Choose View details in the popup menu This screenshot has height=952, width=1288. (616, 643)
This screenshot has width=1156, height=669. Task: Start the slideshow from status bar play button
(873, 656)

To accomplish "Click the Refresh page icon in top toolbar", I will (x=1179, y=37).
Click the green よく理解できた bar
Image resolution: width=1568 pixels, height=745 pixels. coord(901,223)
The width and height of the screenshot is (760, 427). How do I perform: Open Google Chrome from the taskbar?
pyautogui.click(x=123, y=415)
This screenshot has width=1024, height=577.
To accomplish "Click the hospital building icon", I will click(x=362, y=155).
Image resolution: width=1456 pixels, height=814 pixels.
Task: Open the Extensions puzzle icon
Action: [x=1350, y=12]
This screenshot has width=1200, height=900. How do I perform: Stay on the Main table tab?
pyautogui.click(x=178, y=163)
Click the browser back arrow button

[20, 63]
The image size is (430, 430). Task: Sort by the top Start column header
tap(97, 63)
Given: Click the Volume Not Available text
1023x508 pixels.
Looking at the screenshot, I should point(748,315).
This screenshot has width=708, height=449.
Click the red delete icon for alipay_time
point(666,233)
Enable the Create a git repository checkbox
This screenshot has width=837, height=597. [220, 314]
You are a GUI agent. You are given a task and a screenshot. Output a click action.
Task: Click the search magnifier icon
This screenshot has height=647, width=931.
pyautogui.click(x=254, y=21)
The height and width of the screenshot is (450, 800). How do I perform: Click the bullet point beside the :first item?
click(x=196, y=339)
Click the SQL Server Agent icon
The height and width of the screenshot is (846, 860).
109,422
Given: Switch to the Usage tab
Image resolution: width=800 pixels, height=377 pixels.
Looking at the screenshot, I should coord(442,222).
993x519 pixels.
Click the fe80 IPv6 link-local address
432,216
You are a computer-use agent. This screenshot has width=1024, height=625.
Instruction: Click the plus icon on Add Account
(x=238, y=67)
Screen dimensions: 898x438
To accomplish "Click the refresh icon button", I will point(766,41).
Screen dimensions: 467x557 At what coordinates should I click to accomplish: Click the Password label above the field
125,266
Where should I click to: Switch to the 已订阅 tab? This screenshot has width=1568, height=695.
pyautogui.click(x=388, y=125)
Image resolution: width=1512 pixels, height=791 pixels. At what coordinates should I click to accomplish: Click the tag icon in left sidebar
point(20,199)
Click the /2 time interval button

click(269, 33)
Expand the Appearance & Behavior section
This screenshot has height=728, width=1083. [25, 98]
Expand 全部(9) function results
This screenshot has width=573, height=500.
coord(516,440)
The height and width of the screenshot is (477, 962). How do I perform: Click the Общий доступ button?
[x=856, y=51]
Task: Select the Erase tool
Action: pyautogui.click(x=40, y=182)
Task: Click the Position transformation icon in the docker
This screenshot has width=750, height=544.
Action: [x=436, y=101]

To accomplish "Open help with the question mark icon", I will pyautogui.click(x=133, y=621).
========================
### Your task
As listed above, the lines from the line with "Click the fe80 IPv6 link-local address" to the line with "Task: Click the Position" are to be echoed exactly, with both ends included and nothing added.

### Answer box
Click the fe80 IPv6 link-local address
432,216
You are a computer-use agent. This screenshot has width=1024, height=625.
Instruction: Click the plus icon on Add Account
(x=238, y=67)
Screen dimensions: 898x438
To accomplish "Click the refresh icon button", I will point(766,41).
Screen dimensions: 467x557 At what coordinates should I click to accomplish: Click the Password label above the field
125,266
Where should I click to: Switch to the 已订阅 tab? This screenshot has width=1568, height=695.
pyautogui.click(x=388, y=125)
Image resolution: width=1512 pixels, height=791 pixels. At what coordinates should I click to accomplish: Click the tag icon in left sidebar
point(20,199)
Click the /2 time interval button

click(269, 33)
Expand the Appearance & Behavior section
This screenshot has height=728, width=1083. [25, 98]
Expand 全部(9) function results
This screenshot has width=573, height=500.
coord(516,440)
The height and width of the screenshot is (477, 962). How do I perform: Click the Общий доступ button?
[x=856, y=51]
Task: Select the Erase tool
Action: pyautogui.click(x=40, y=182)
Task: Click the Position transformation icon in the docker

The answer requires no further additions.